### Exercise details:
Only the lines from the start of the data through the one containing "You are a computer-use agent. Screen" belong in your answer; return them exactly.

### Dataset records:

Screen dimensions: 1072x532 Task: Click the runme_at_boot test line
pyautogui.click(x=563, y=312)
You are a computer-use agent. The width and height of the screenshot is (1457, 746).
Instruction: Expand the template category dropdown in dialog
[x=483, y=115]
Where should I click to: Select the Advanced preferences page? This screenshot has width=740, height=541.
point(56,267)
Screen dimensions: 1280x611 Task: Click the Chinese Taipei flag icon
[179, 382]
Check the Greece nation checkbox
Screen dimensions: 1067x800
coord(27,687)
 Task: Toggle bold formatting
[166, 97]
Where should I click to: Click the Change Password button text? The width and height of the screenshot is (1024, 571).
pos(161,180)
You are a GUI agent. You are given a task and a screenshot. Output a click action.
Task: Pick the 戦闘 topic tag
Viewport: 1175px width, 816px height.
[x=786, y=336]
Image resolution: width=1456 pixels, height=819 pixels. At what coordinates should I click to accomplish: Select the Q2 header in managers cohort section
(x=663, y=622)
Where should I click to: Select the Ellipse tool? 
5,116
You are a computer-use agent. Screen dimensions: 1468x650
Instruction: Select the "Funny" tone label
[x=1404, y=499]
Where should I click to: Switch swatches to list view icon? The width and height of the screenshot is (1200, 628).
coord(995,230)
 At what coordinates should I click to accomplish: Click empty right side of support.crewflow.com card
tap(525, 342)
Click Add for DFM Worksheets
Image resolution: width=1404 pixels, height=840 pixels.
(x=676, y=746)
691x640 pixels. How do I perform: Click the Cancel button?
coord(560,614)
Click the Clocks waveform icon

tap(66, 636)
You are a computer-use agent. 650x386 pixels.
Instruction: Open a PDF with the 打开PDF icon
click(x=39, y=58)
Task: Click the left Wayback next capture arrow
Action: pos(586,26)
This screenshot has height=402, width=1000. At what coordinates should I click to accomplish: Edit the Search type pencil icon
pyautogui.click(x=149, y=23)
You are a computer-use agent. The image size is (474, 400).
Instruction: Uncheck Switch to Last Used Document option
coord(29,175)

### Answer to the problem:
Screen dimensions: 1072x532 Task: Click the runme_at_boot test line
pyautogui.click(x=563, y=312)
You are a computer-use agent. The width and height of the screenshot is (1457, 746).
Instruction: Expand the template category dropdown in dialog
[x=483, y=115]
Where should I click to: Select the Advanced preferences page? This screenshot has width=740, height=541.
point(56,267)
Screen dimensions: 1280x611 Task: Click the Chinese Taipei flag icon
[179, 382]
Check the Greece nation checkbox
Screen dimensions: 1067x800
coord(27,687)
 Task: Toggle bold formatting
[166, 97]
Where should I click to: Click the Change Password button text? The width and height of the screenshot is (1024, 571).
pos(161,180)
You are a GUI agent. You are given a task and a screenshot. Output a click action.
Task: Pick the 戦闘 topic tag
Viewport: 1175px width, 816px height.
[x=786, y=336]
Image resolution: width=1456 pixels, height=819 pixels. At what coordinates should I click to accomplish: Select the Q2 header in managers cohort section
(x=663, y=622)
Where should I click to: Select the Ellipse tool? 
5,116
You are a computer-use agent. Screen dimensions: 1468x650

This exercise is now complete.